Kevin kept an ear cocked. Freddy, too, was listening, though he had his own work.

"Not for the record, my opinion only." The screens showed a chart of the Mote system. Glenda Ruth said, "The Khanate sent its main war fleet through the Sister while the Masters and their colony ships stayed behind. East India and Medina made it too hot for them, and they fled through as well. We figure they'll be headed for the Jump to New Cal, but they'll have to find it first.

"Meanwhile, our group is heading toward the Sister. There's another squadron of alliance ships that can work it so they get there just ahead of us. Atropos goes in with those. If there's nothing there to shoot at, they'll head directly for Agamemnon at the exit point. We'll follow at our own speed."

"Oh," Joyce said. "Of course. We know where it is."

"So we ought to get there first . . . Atropos and the Medina fleet, that is. Rawlins goes directly there, so the Khanate won't know just how strong we are."

"But we're expecting trouble."

"The Khanate is entirely likely to leave a sniper or six," Glenda Ruth said.

"But they know how many ships we have.

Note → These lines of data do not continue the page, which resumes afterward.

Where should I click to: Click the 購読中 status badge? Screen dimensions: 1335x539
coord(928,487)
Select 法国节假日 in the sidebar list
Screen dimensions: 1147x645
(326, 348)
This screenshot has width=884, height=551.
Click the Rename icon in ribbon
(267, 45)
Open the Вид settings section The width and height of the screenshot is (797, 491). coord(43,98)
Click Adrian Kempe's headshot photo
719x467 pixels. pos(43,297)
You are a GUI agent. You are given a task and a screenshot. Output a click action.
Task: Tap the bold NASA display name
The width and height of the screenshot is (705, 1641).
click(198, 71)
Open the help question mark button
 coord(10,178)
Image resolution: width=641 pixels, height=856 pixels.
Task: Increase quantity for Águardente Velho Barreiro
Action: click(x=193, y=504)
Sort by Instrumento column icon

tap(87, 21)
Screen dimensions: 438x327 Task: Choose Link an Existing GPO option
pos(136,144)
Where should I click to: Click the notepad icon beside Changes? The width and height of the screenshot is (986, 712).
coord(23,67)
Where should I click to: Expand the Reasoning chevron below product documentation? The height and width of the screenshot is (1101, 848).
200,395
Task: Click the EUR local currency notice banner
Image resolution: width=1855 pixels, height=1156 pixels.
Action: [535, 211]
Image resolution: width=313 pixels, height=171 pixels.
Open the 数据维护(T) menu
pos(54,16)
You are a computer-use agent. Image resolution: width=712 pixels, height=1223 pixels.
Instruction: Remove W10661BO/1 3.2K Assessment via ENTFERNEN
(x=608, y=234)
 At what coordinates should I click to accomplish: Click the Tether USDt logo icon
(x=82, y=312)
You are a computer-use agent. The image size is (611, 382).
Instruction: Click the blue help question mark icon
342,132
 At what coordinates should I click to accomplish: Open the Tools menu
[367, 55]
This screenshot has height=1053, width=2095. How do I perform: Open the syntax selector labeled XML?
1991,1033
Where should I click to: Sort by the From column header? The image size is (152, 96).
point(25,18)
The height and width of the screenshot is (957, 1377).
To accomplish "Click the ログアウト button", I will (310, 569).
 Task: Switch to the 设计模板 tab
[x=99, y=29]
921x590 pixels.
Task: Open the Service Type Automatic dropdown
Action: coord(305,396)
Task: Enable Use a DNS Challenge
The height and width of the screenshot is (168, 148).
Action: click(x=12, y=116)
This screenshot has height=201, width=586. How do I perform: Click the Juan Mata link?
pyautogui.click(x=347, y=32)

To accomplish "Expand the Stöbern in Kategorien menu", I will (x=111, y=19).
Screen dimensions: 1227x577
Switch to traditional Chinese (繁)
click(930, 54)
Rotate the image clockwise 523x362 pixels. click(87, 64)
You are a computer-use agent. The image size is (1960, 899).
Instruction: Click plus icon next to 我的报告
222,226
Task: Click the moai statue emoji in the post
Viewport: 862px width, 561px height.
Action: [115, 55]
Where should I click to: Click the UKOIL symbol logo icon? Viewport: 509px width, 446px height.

Don't they?"

"How could they possibly know what we'll take through? Anyway, that's why Atropos goes first. He goes through and we follow, as many as we can. Some snugged up behind Atropos, the rest in a crazy-quilt pattern. The notion is that some get through. A lot get through."

"Oh."

"Something else they won't expect," Freddy said. "Or rather they will expect—"

"Jump shock," Omar said. "They will have experienced it. Eudoxus says it is formidable—but less so for you than us. They will not expect you to recover as quickly as you will. Our Warrior officers agree. It is a good plan."

 

Atropos went second. First there was a fan of twenty East India warships not much larger than Imperial corvettes traveling at high but different speeds. Their mission was to distract whatever enemy waited on the other side of Crazy Eddie's Sister.

Freddy Townsend watched in appreciation. "Any regatta commodore would be proud of that performance."

"Or fleet admiral for that matter," Renner said. "All right, there goes Atropos." Alliance warships huddled close behind the Imperial cruiser, in what would have been called "line ahead" in wet-navy days. Now they vanished one by one as Sinbad hurtled toward the Jump point.

 

Sinbad's Warrior entourage would have been visible if the Field were not up. They were needed for more than protection. Freddy Townsend was using them for triangulation.

The Sister was thirty seconds away.

"If we make this, it'll be a record," Freddy said. "Will I be allowed to file it?"

Kevin said, "Not my decision. And if we miss, we can try again, of course, but that's three hours down the recycler, Freddy, and I don't know how important three hours is. Give it your best."

"Always."

Victoria and Omar concurred: any decent Warrior pilot could do this. With twenty Warrior pilots to triangulate, even a human pilot had a chance.

Kevin never saw Freddy hit the switch.